In-Store Signage Top Marketing Measure

When customers were asked to rate six factors that influence their purchases, price ranked first with a score of 4.5 on a 6-point scale, well ahead of appearance. Using circulars and newspaper advertisements, 66 percent of shoppers compare meat and poultry prices at different stores and 86 percent compare prices of different brands and cuts once in the store.

As a result, in-store signage and in-store promotions are enormously important sales drivers of meat and poultry. While nutrition information and recipes play a role in the purchasing decision, it is price that for many shoppers ultimately decides where they shop, what they buy, how much they buy and if the meat is natural/organic or conventional.

The share of shoppers to whom brand is unimportant is up to 74 percent for fresh meat and 62 percent for processed meat.

Meat Consumption and Meal Preparation

In an average week, shoppers prepare four evening meals that include a meat item. These meals may range from frozen entrees to meals cooked from scratch. Chicken and beef continue to dominate the American dinner plate, with pork and fish a distant third and fourth. The vast majority of shoppers (78 percent) prepare fresh meat at least once a week and most even three times a week (53 percent).

Meat Case Versus the Service Counter

With 73 percent of all shoppers aware of case-ready meat, many believe the quality of pre-packaged meat and poultry is equal to or better than that cut and packaged in the store. This high level of trust in case-ready meat translates into a median of 90 percent of meat and poultry purchases originating from the self-service case. More than one-quarter of shoppers buy case-ready meat exclusively.

Reasons prompting shoppers to use the full-service counter include specialty cuts, special occasions and quantities not available in the meat case. Shoppers refer to family gatherings, holidays, barbeques and other special occasions for using the full-service counter.

Econo-Sizing Meets Rightsizing?

Despite the economic factors, health and well-being are still highly valued in today’s society, and food plays a major role. Almost two-thirds of shoppers put some (45 percent) or a lot (25 percent) of effort into eating healthfully, but the rate of success is much lower. Despite best intentions to eat better, 42 percent say they succeed in doing so less than half of the time.

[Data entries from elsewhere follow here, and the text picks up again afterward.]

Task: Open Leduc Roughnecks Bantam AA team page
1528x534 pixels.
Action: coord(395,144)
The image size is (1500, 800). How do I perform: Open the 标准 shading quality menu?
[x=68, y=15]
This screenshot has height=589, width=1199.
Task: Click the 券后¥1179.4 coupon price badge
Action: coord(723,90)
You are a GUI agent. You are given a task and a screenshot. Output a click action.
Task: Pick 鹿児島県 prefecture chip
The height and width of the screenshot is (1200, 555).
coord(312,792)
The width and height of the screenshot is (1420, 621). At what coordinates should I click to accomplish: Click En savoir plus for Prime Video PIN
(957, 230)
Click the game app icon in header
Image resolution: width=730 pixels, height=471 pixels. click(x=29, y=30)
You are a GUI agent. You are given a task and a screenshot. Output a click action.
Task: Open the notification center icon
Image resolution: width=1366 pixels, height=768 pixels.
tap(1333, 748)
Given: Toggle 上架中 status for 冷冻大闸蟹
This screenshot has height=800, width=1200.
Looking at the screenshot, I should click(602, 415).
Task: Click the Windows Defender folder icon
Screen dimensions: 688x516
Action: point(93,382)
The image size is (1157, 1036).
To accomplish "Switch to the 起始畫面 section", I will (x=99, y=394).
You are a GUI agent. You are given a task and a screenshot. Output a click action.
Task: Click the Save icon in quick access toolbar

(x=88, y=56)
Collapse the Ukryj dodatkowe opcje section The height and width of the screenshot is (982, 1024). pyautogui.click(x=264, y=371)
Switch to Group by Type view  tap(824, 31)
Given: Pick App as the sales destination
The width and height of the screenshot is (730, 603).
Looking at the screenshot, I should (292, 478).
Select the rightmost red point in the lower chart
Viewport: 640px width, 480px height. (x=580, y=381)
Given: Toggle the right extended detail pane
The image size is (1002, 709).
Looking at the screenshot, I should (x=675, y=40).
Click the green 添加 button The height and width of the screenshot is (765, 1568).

As part of shoppers’ healthy-eating strategies, they are the most likely to cut back on meat/poultry portion sizes or second helpings, followed by selecting low-sodium processed meats and eating fish or seafood more regularly. Some shoppers are cutting back on their meat intake both from a savings point of view and as a strategy to improve their diets. In terms of ingredients, shoppers’ focus is back to fat, sodium and calories.

Improving the Meat Department

While some shoppers state that quality and variety would prompt them to increase their meat purchases at their primary store, the most frequently mentioned suggestions in this year’s survey revolve around price. Shoppers are asking for sales promotions, meal deals, price cuts and once again underlined the importance of price in the meat department.

Organic and Natural Meat

A steady 18 percent of shoppers have purchased organic or natural meats in the past three months, with younger shoppers most likely to purchase organic meat and poultry. Natural and organic store formats continue to lose market share to supermarkets and farmer’s markets, and the conventional supermarket remains the main outlet for organic and natural meat at 50 percent.

The positive long-term health effects and nutritional value are the top two reasons cited by shoppers for purchasing organic meat and poultry. As shoppers associate either immediate or long-term health benefits with organic products, they may be more willing to give up goods they perceive as luxury, rather than foods they see as essential to their health.